Daniela empezó a poner las tazas en la mesa mientras sentía una lágrima caer.

─Es una perra, yo lo sabía –dijo sollozando-. Seguro se fue con ese Javier, todo este tiempo ha engañado a mi papá con él.

─No se te ocurra decirle nada de eso -dijo Irene en tono de advertencia-, él no sabe nada. Ahora sólo tenemos que apoyarlo.

Diez minutos después el timbre sonó. Irene abrió la puerta, el señor Delgado estaba ahí. Había envejecido mil años, la miró y se abrazaron. Daniela cogió el maletín de su papá y lo puso en un sillón. Después se dirigió hacia él y también lo abrazó.

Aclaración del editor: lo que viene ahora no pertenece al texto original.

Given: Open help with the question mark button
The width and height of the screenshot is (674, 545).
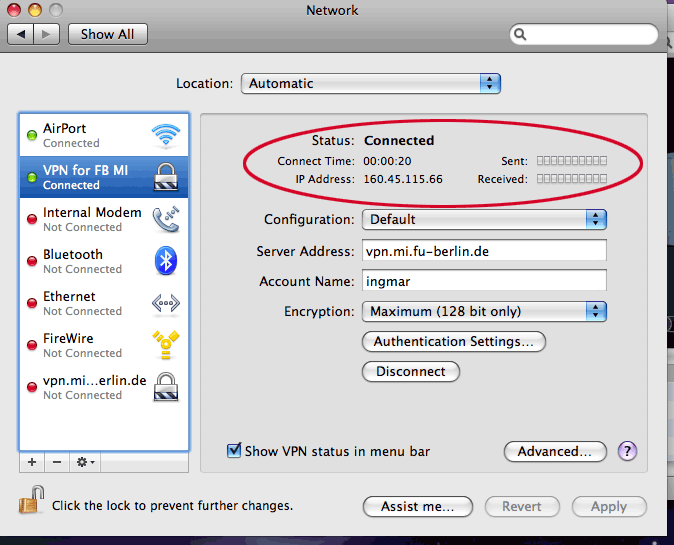Looking at the screenshot, I should (x=628, y=451).
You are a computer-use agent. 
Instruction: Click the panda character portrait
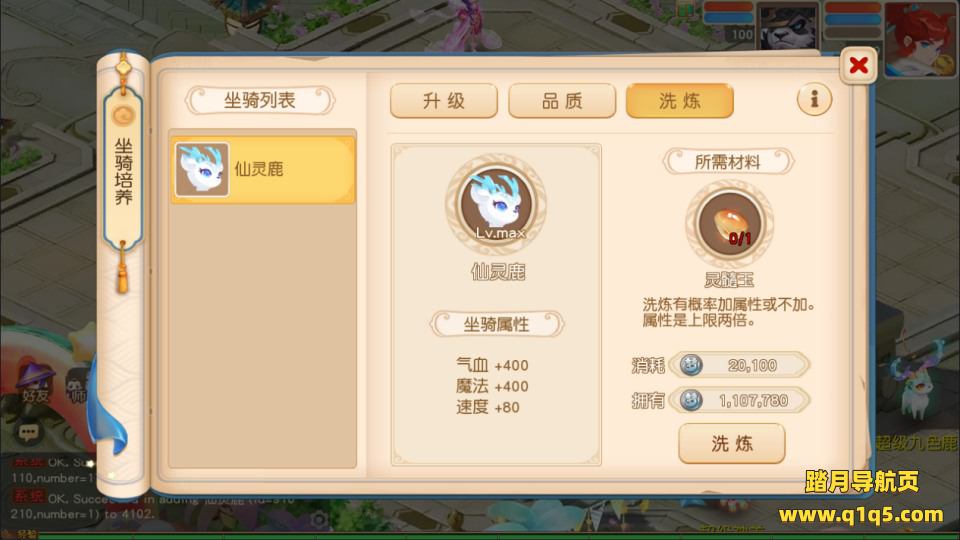pyautogui.click(x=789, y=26)
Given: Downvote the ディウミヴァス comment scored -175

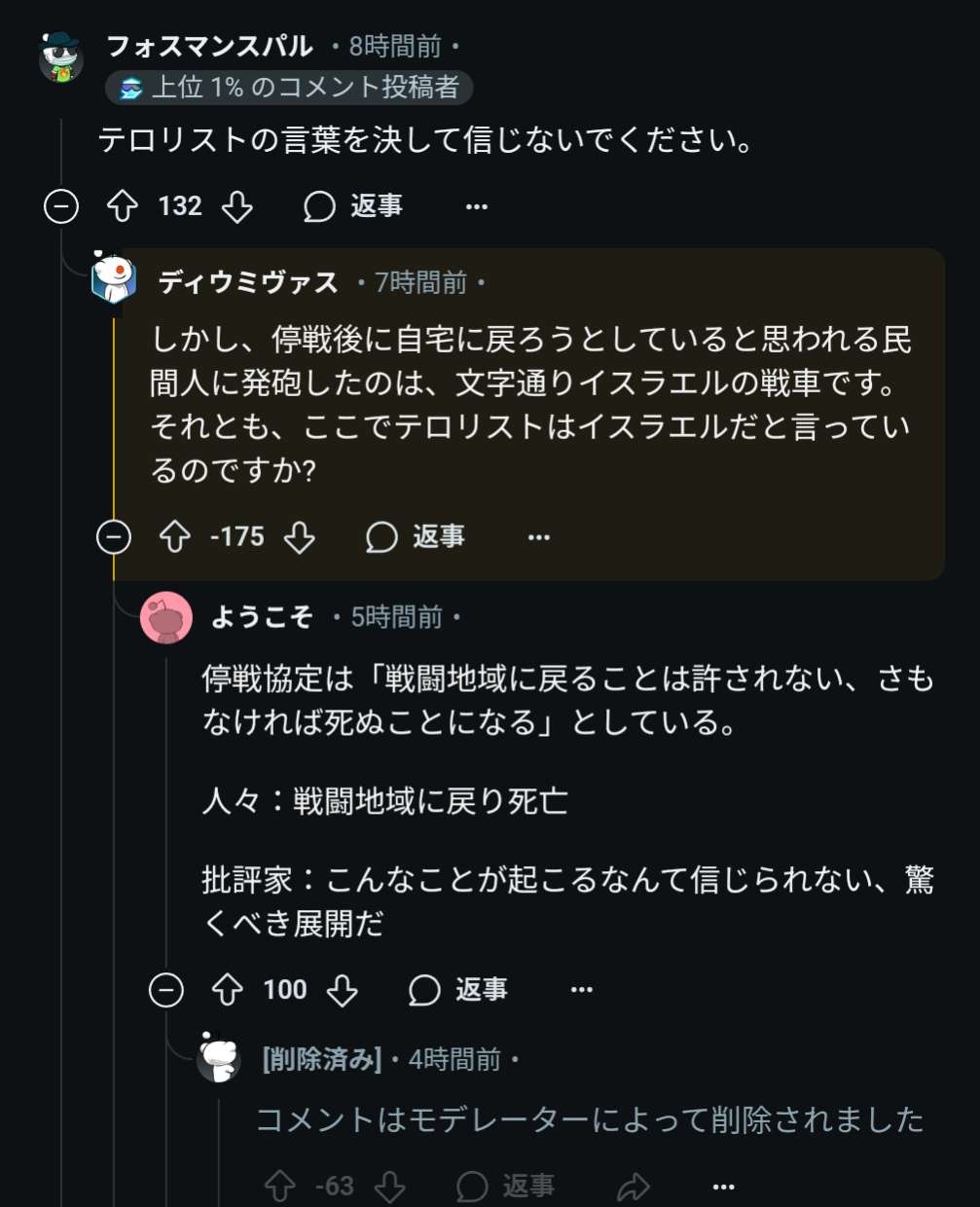Looking at the screenshot, I should point(299,536).
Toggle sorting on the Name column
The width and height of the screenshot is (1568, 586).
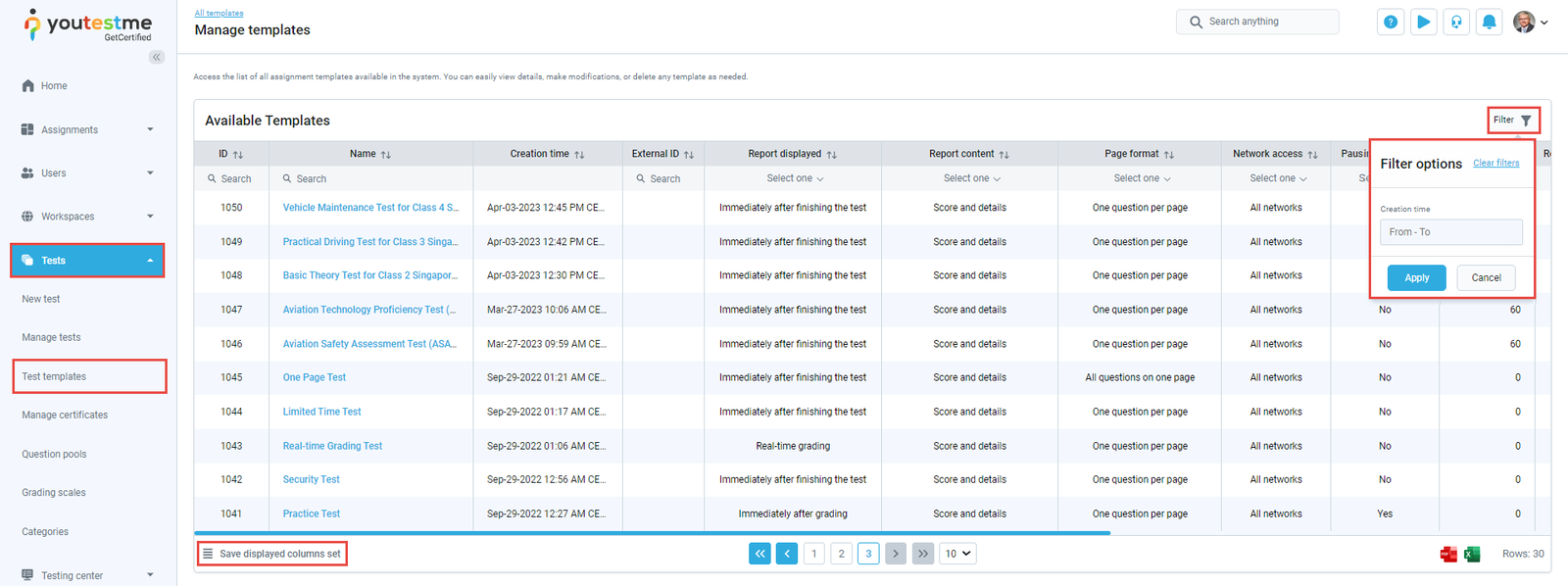386,155
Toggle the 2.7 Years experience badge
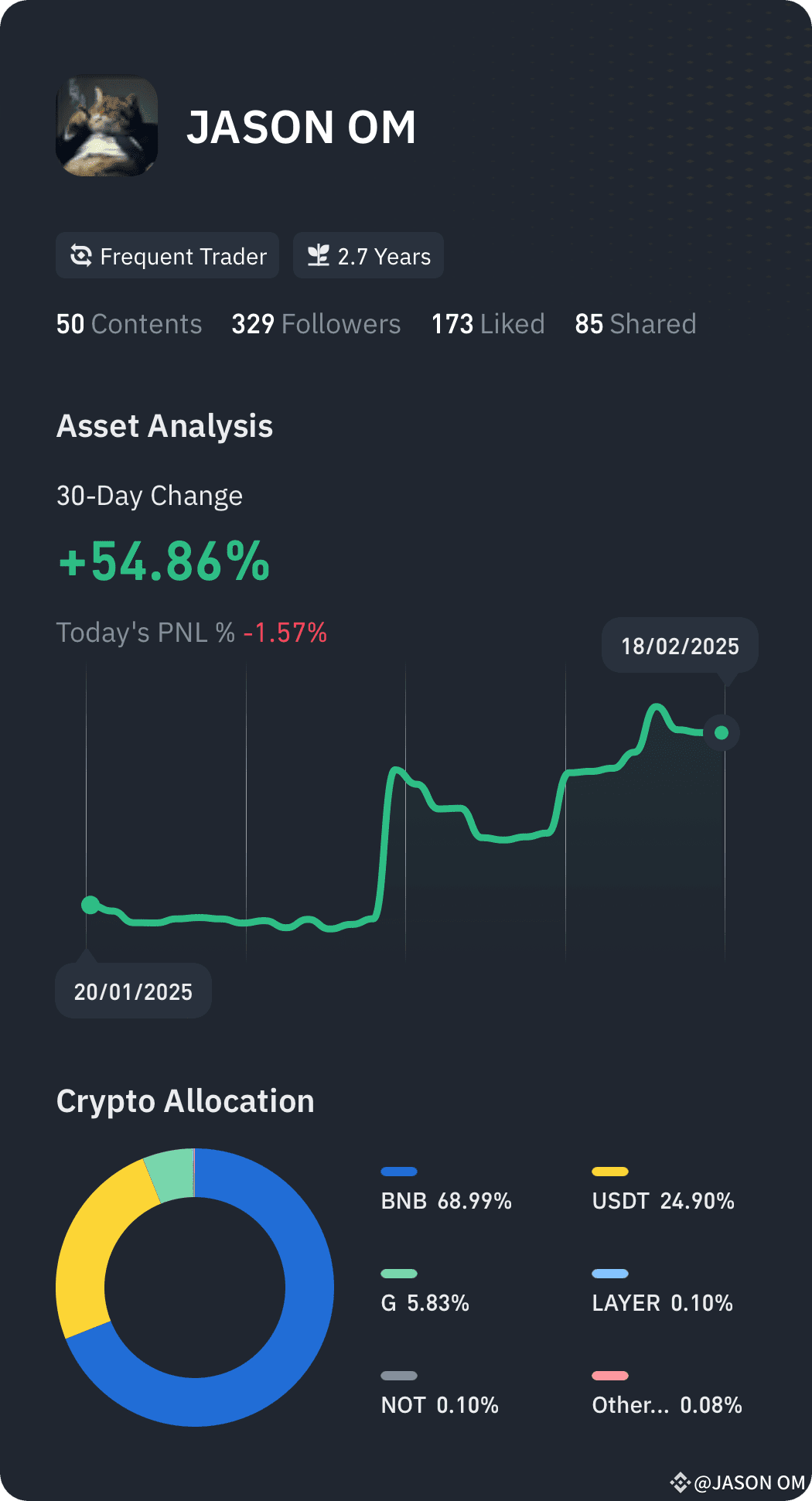 click(368, 255)
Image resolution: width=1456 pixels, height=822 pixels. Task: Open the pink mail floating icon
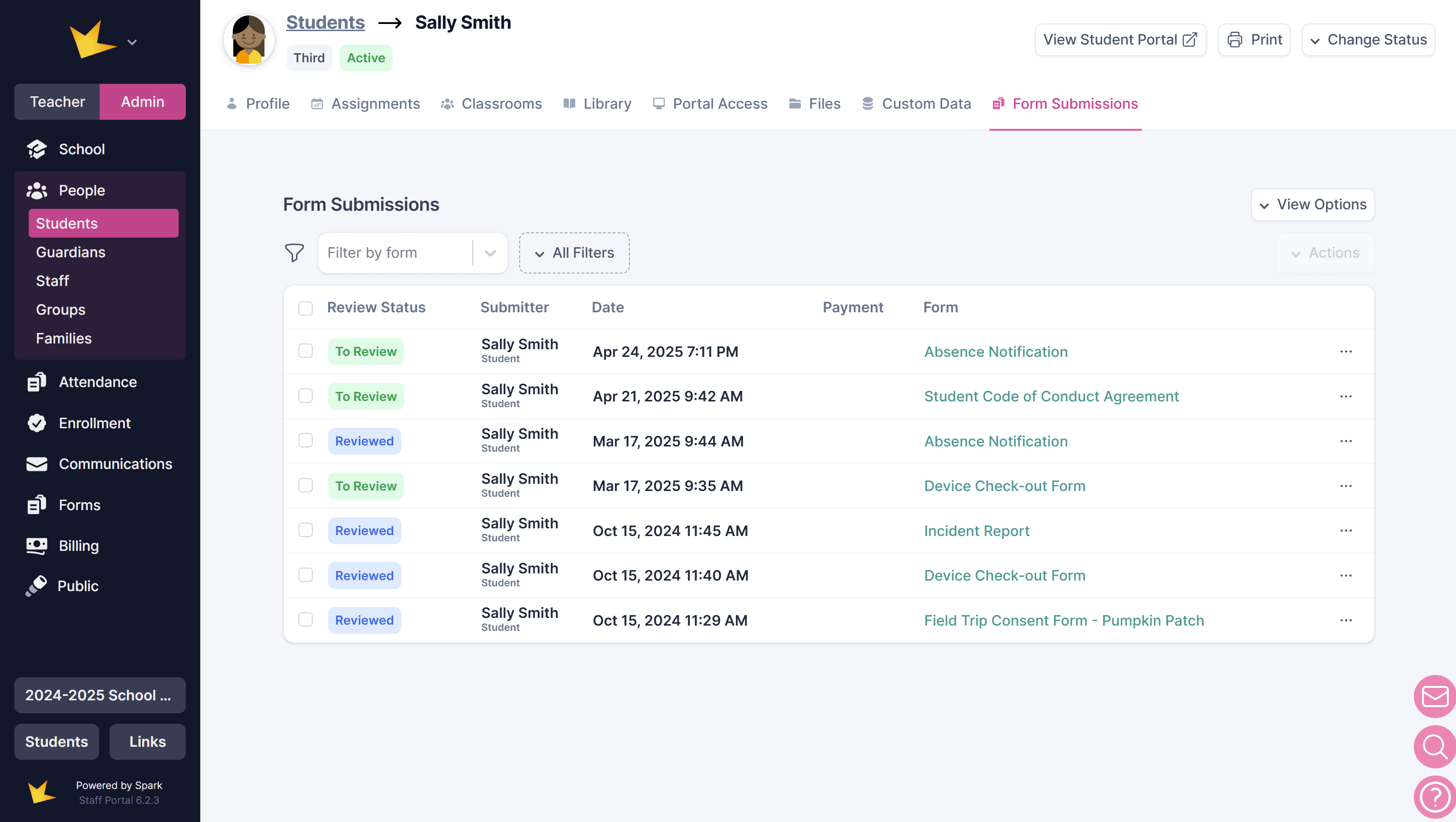click(1434, 696)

─¿Quieres bañarte antes de tomar desayuno, José? –preguntó Irene-. El viaje debe haber sido pesado.

El rico olor a panetón y chocolate invadía la casa. Los adornos de Navidad ya estaban colocados y los dos perros parecían disfrutar del ambiente.

─No quiero bañarme ni comer –dijo el señor Delgado. Después se sentó en el sofá y puso la cabeza entre sus manos. Era la primera vez que Daniela veía a su padre llorar.



─Qué bueno que por fin decidiste dejar a ese tipo –susurró Javier mientras acariciaba los hombros de Jacqueline.

─He soportado mucho tiempo a su lado –dijo ella con ira-. Por eso me traje todas las cosas. Que sufra igual que sufrí yo.

─¿Te maltrataba de verdad, mami? –preguntó Javier sintiendo una pena repentina por el señor Delgado. “Pobre viejo”, pensó.

─No seas tonto. Con maltrato o sin maltrato es horrible vivir con alguien a quien no amas.

Jacqueline miró a Javier con ojos llenos de amor. “Te quiero tanto”, pensó. ¿Hacía bien en dejarlo todo por él? Por un segundo su rostro se ensombreció. 

─Tomemos desayuno –dijo él mirando su reloj-, ya son las nueve.